Ceux qui critiquent son coût sont à côté de la plaque ! Même s'il coûte 83 millions, il faut le comparer au MUCEM à Marseille qui a coûté 350 millions pour un coût au départ de 83 millions, au musée des convergences de Lyon qui a été chiffré à 55 millions pour finir à 260 millions. Et ce Memorial va être un moteur de développement. Il va drainer en Guadeloupe des centaines de milliers de personnes sur les décennies qui viennent. Il va générer des ressources pour tous les secteurs d'activité, hôtellerie, gîtes, restauration, transports, artisanat... Dans un pays en panne économique, ce Memorial est un multiplicateur d'investissements. La ville de Pointe-à-Pitre s'en trouve déjà transformée. Ce Memorial est un outil qui servira à la déconstruction du système de pensée coloniale pour que nous puissions enfin nous construire en tant que peuple et en tant que pays.

Comment ouvrir le chapitre des réparations ?

M. Hollande a peur d'ouvrir ce chapitre car les réparations ne vont pas s'arrêter à la Guadeloupe et la Martinique, ça va concerner l'Afrique aussi. On vient de commémorer le centenaire du génocide arménien et l'Allemagne vient de reconnaître une coresponsabilité et annonce qu'elle est prête à envisager la question des réparations. L'Allemagne a déjà réparé au niveau de nos amis juifs. Il est temps que M. Hollande fasse un pas qualitatif.
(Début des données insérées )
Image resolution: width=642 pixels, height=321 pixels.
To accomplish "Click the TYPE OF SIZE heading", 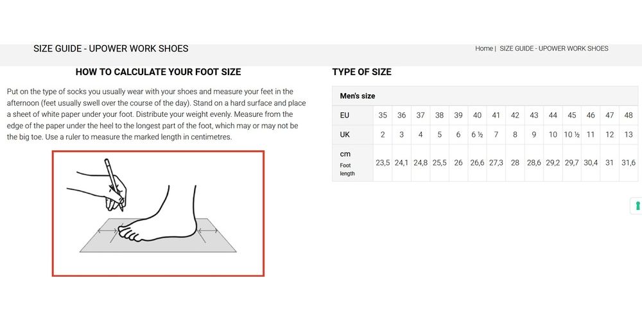I will [x=361, y=72].
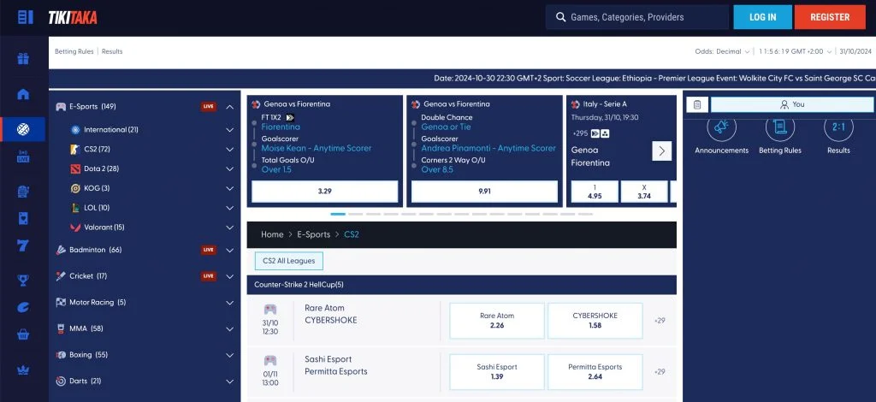Pick CYBERSHOKE odds 1.58
This screenshot has height=402, width=876.
point(595,321)
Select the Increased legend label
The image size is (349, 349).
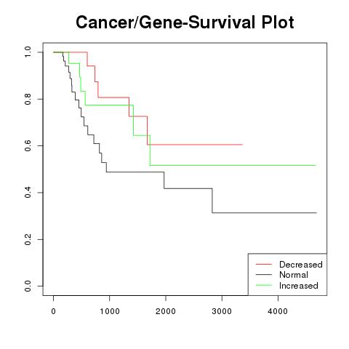click(x=299, y=286)
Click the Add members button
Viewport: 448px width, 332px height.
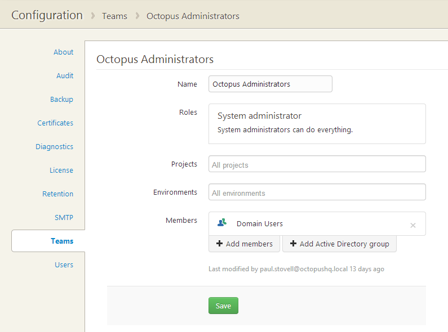pos(244,244)
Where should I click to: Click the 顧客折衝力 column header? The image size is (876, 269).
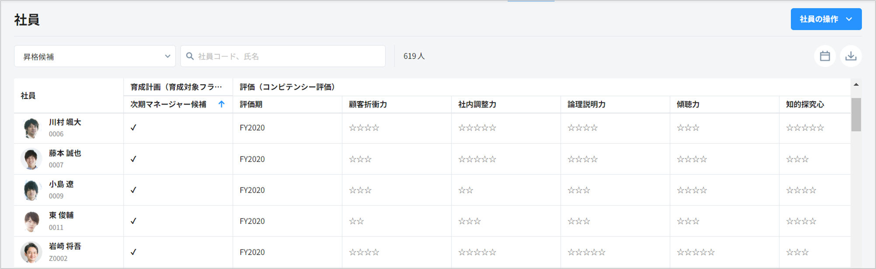[x=368, y=105]
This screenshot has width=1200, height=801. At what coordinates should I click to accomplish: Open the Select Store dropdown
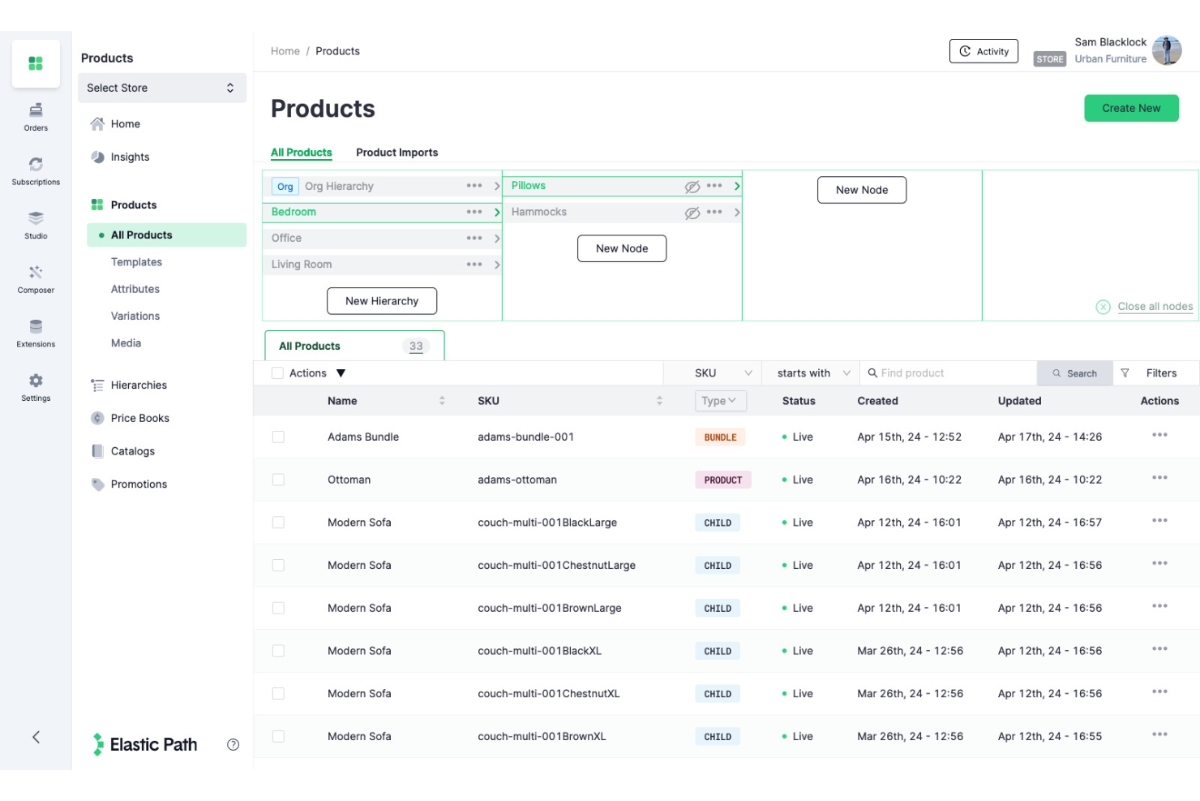click(161, 88)
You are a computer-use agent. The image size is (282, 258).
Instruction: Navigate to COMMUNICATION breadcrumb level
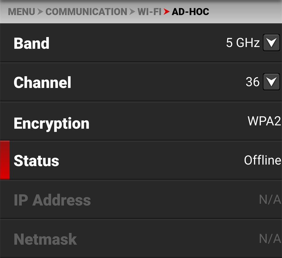point(86,12)
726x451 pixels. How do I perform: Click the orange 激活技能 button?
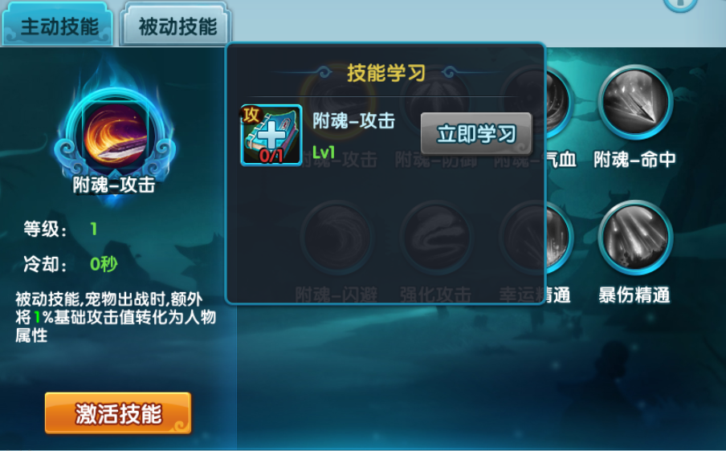tap(118, 413)
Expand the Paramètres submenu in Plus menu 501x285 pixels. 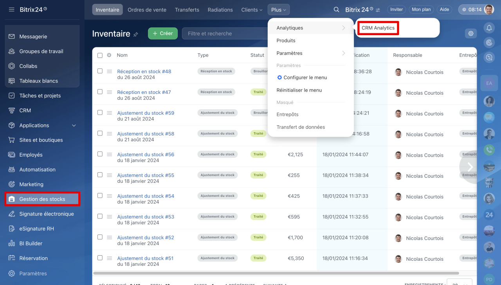pos(310,53)
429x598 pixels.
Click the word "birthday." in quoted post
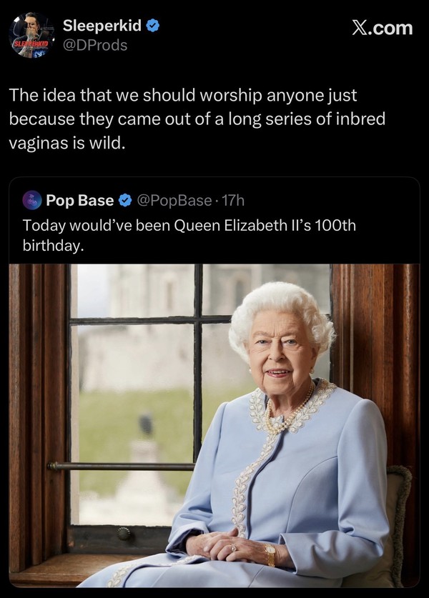pyautogui.click(x=54, y=246)
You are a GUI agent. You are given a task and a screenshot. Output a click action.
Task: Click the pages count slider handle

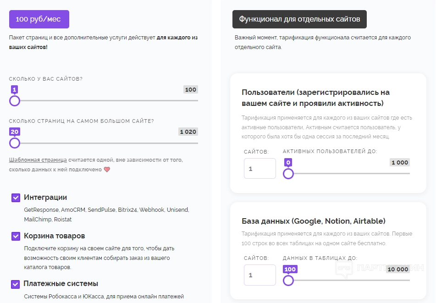click(15, 143)
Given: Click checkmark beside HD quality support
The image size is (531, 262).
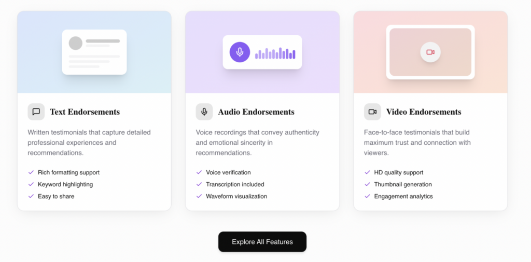Looking at the screenshot, I should [367, 172].
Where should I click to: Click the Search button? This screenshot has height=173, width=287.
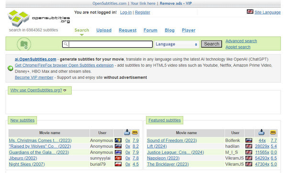pos(211,44)
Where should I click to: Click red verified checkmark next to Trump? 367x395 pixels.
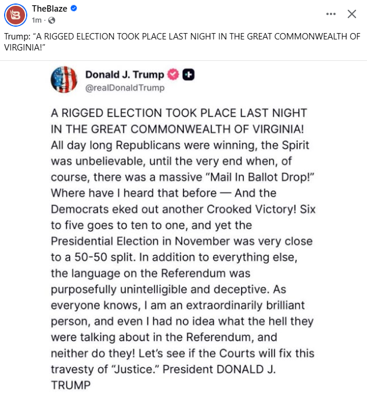[x=172, y=74]
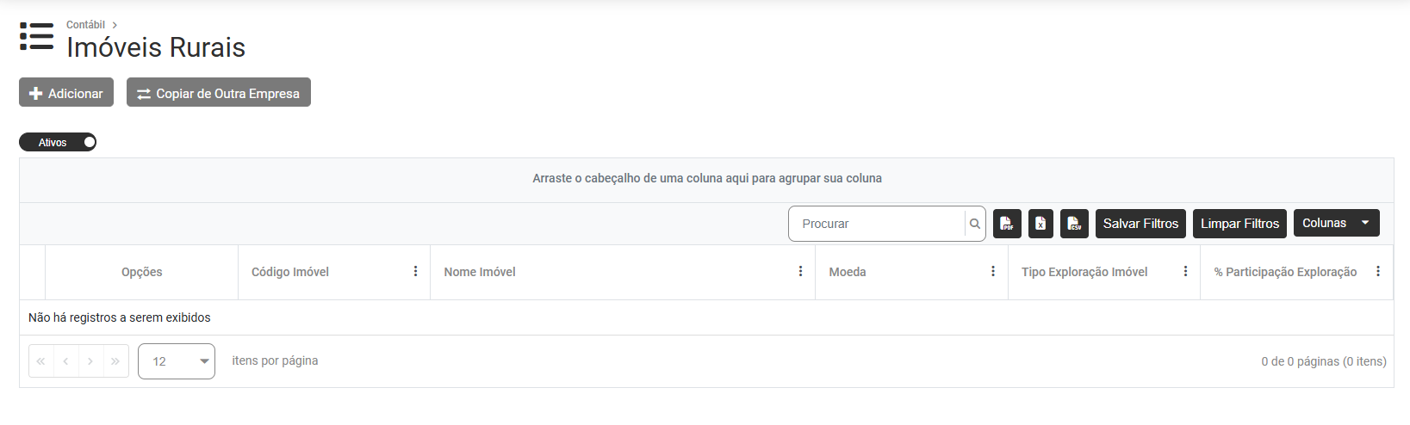Click the search magnifier icon
1410x425 pixels.
(975, 224)

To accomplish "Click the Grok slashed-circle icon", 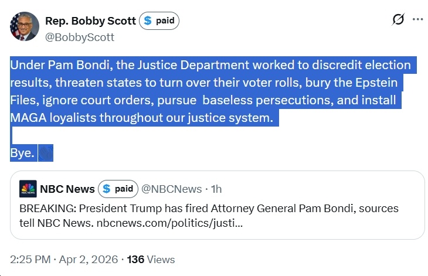I will point(398,19).
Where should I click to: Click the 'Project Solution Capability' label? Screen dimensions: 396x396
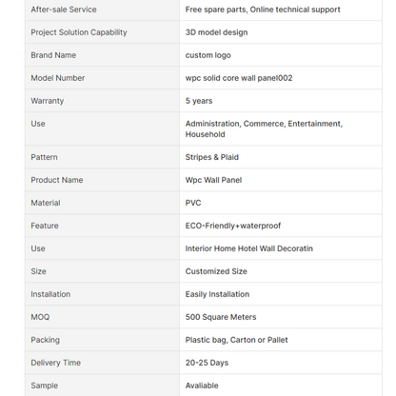[x=79, y=32]
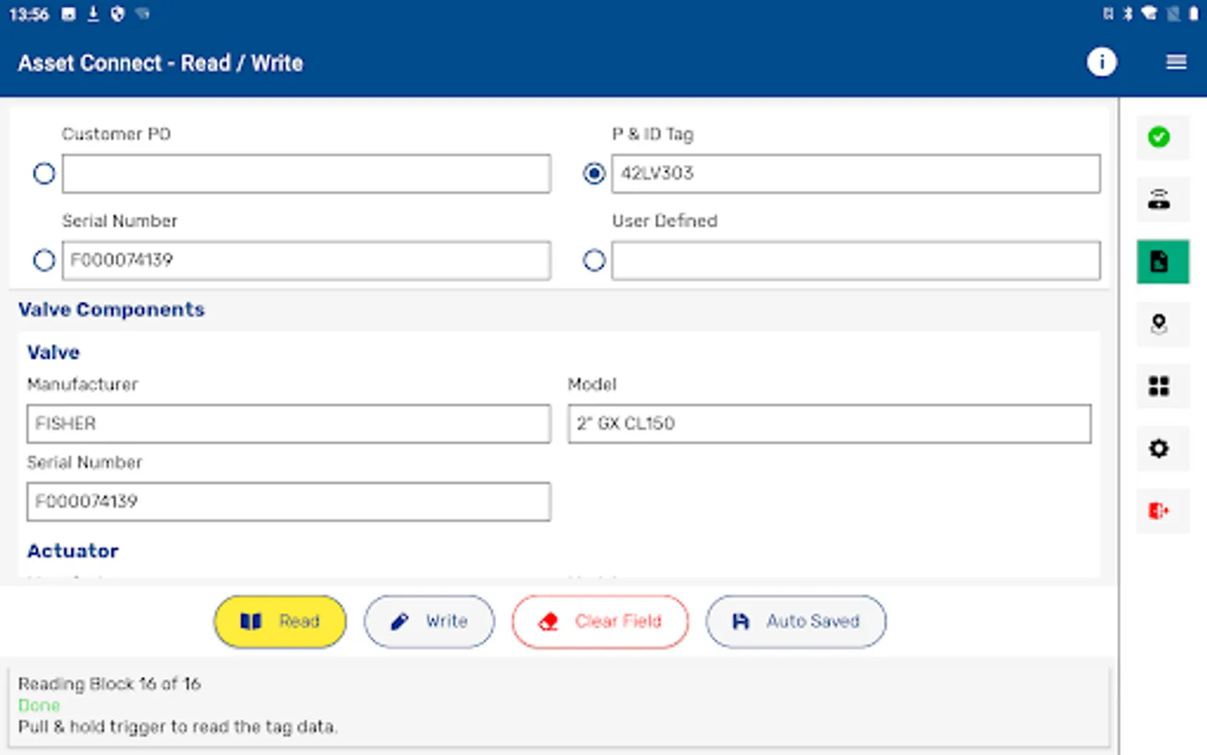Click the red logout sidebar icon
This screenshot has width=1207, height=755.
1159,510
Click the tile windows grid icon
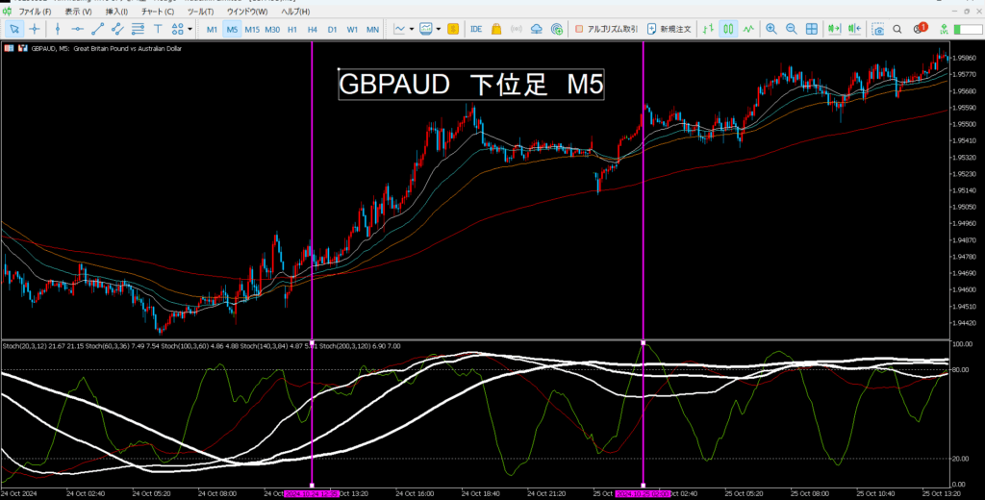Viewport: 985px width, 500px height. 811,29
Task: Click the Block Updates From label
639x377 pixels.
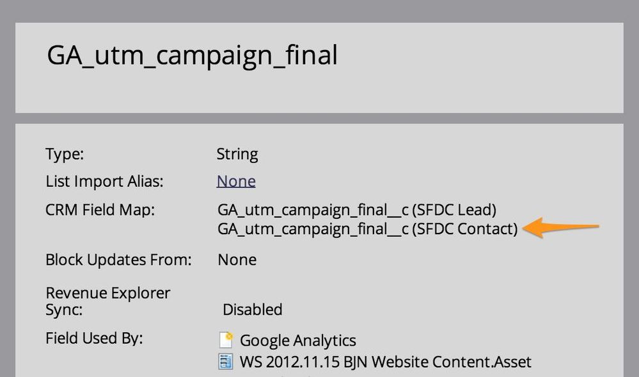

Il doit mettre en place un plan de développement économique et social. Les réparations doivent parler dans un premier temps de décolonisation et d'accession de la Guadeloupe à sa souveraineté, elles doivent aussi donner les moyens de faire exister le présent par rapport aux ressources et transferts publics, mais nous donner les moyens de mettre en place notre projet économique.

Concrètement, c'est quoi réparer ?

Le Comité international des peuples noirs a une ambition pour le monde noir et c'est ce monde qui est le plus en retard de développement. Il faut des sommes importantes sur la longue durée, des sommes issues des pays qui se sont développés sur la base du trafic d'êtres humains et du commerce triangulaire. Ces sommes abonderaient un fonds international visant à financer des plans pluriannuels de développement aussi bien pour l'Afrique noire que pour la Caraïbe.

Mais jamais les possédants ne donneront bénévolement quoi que ce soit...

Il faut que ce soit une décision de justice, c'est pour quoi nous nous battons pour que les réparations deviennent réalité. C'est un combat de toute une vie, mais il ne peut en être autrement.